## EXERCISE
Each line of the entries that mentions the string "Grouping" needs to be reported.

## SOURCE INFORMATION
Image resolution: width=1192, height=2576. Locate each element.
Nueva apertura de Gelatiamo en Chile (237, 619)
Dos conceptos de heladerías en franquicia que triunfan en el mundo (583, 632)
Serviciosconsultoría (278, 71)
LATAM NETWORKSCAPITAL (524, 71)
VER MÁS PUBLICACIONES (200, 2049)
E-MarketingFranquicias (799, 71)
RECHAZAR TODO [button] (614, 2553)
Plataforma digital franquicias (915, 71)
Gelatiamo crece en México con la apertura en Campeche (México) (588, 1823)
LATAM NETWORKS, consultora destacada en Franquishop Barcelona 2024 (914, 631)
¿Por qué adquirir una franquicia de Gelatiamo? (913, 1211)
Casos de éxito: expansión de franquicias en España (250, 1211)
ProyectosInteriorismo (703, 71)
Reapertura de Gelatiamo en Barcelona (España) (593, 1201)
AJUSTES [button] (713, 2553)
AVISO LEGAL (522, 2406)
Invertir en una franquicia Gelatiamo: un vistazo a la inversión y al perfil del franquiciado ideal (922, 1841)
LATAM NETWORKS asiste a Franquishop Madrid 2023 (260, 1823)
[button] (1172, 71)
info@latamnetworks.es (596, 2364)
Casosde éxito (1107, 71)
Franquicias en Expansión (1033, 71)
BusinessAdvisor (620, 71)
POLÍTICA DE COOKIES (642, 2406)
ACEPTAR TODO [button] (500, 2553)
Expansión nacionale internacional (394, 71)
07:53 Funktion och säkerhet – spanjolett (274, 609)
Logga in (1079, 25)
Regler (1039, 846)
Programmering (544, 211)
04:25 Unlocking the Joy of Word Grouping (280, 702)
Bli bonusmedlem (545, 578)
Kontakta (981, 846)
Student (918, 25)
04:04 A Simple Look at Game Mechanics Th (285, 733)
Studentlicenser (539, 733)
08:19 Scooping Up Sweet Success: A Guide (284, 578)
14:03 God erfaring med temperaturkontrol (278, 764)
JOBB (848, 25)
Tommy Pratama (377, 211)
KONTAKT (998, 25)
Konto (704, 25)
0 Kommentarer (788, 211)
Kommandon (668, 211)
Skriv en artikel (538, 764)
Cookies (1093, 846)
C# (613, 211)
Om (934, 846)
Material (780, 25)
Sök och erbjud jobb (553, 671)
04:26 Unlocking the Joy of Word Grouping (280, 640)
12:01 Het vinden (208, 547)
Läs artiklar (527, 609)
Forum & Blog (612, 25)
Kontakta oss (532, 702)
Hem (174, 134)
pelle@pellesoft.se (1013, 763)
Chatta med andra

## WRITTEN REPLY
04:25 Unlocking the Joy of Word Grouping (280, 702)
04:26 Unlocking the Joy of Word Grouping (280, 640)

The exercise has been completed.